It’s so early the sun’s not up. It’s cold. I'm on a military base and I’ve been running so long and hard that my legs ache and my feet are numb. I probably stop if I’m running alone. But I'm running with a group of six Special Forces guys, one of whom is the much-tweeted-and-Facebook-status-updated about Special Forces Guy from a forthcoming magazine story. You don't quit when you're with him.
We'll just call The Captain for now, because he's soon coming to magazines near you and I can't risk wrecking the story with more details yet. (Trust me, they're more than worth the wait.) What I can tell you about him is that one of his colleagues has this sticky note in his wallet, a little perspective for harder days, and it says the guy's name and then the words "Don't Bitch."
“C’mon, man!” The Captain calls back, his voice light but firm. “Just another half-mile!”
A half-mile later we're done and I'm breathing way heavier than they. I hate jogging.
We go inside and get some water. I talk with one of the other men from the group about running with The Captain and not quitting and such. The man nods and says, “Yeah, whenever I’m having a bad day, I just think about him.”
"How far did we run?" I ask.
"Like four miles."
"Man, is that it? How fast? He said we'd go at a nine-minute-mile pace."
The guy smirked. "Yeah, he might've kicked it up a bit more than that."
"How much more?"
"We were definitely at a seven or six-thirty pace there for the last couple miles."
I just laugh and ask for water and hope the spots go away soon.

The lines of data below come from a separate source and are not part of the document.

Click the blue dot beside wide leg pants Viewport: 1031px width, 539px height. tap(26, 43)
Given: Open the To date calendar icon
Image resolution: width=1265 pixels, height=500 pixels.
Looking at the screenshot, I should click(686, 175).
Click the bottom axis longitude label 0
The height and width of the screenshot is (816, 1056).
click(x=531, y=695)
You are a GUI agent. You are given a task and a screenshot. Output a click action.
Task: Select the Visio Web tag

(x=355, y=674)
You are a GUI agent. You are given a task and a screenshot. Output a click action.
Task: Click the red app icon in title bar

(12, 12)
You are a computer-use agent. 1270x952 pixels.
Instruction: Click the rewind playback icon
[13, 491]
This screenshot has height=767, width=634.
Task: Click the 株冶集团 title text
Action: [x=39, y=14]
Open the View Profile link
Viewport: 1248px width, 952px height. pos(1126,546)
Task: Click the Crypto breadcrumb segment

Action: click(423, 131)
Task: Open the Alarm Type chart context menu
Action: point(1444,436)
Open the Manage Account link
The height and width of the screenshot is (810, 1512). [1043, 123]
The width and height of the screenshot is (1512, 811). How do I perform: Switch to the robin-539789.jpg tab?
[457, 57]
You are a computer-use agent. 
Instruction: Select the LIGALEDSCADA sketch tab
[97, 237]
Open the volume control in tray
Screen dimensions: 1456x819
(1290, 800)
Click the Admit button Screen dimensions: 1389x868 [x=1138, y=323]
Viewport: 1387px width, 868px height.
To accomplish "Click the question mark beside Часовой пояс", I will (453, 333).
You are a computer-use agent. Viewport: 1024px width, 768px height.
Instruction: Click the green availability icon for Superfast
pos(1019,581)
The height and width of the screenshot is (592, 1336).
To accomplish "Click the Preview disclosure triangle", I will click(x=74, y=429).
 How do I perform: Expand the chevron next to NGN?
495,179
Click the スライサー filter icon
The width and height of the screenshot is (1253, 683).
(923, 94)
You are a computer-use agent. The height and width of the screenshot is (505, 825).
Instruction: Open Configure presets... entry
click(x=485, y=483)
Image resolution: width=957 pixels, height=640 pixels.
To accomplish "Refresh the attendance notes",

A few minutes later, The Captain comes around the corner. “Okay man, you ready to go?”
“We’re going to the gym.”
And here I thought the rest of the morning was for interviews.
On the way to the gym The Captain jokes, like, "I'm gettin' you sexy, man. You can tell your wife to expect the bill next week."
In the gym, The Captain goes silent, all sweat and gritted teeth and effort. Just attacking the weight. We're in there for an hour and a half. Then we go eat.
“We’ve done good today,” The Captain says over a huge breakfast of bacon, pancakes, and sausage. “It feels good when you do good, doesn’t it?” He chews his bacon, drinks some orange juice. Then he says, “You want to go again tomorrow, right?”
* * *
For years Katie and I have been talking about working out and eating better.
It's so much easier to just eat crap and do nothing.
Since that October run I've tried to work out like I did in college—back when I was 210 with 8 percent bodyfat, hellz yeah bruh!—but it's been tough. Mostly because I'm lazy. I'm in fine shape. Average at worst, but not many notches higher than that. Play a few hours of pickup basketball a week, lift a couple days a week, jog maybe once a week. Can still knock a ball out of the park when the occasion calls for it.
But lately I've been really wanting to get the most out of my body. It's what carries around my brain, you know? If I want to do the best I can as a writer, then logically, I need my brain carrier to be in peak performance condition.
The human body has been valued at as much as $45 million.
We're walking winning lottery tickets. And sometimes we treat our bodies like some piece of crap Pinto.
Katie and I finally decided to go all in. She did before I did. See, I talk about stuff a lot—she's good at just doing it. I'm just trying to catch up at this point. She's been working out regularly for a solid six months. Me, two-ish. And we're eating so healthy it's sickening. You want to know what I had for meals three times this week? Salad. Like, for the whole meal.
It's not the easiest transition. You crave the junk. But then, the more you work out and the less junk you eat, the less you want junk and the more you want to work out.
I think maybe we're naturally predisposed to crave things; Katie and I are just trying to reboot our bodies to crave the right things. I swear, it's like junk food and soda manufacturers put crack in everything.
But once you get through withdrawal ... The Captain's so right.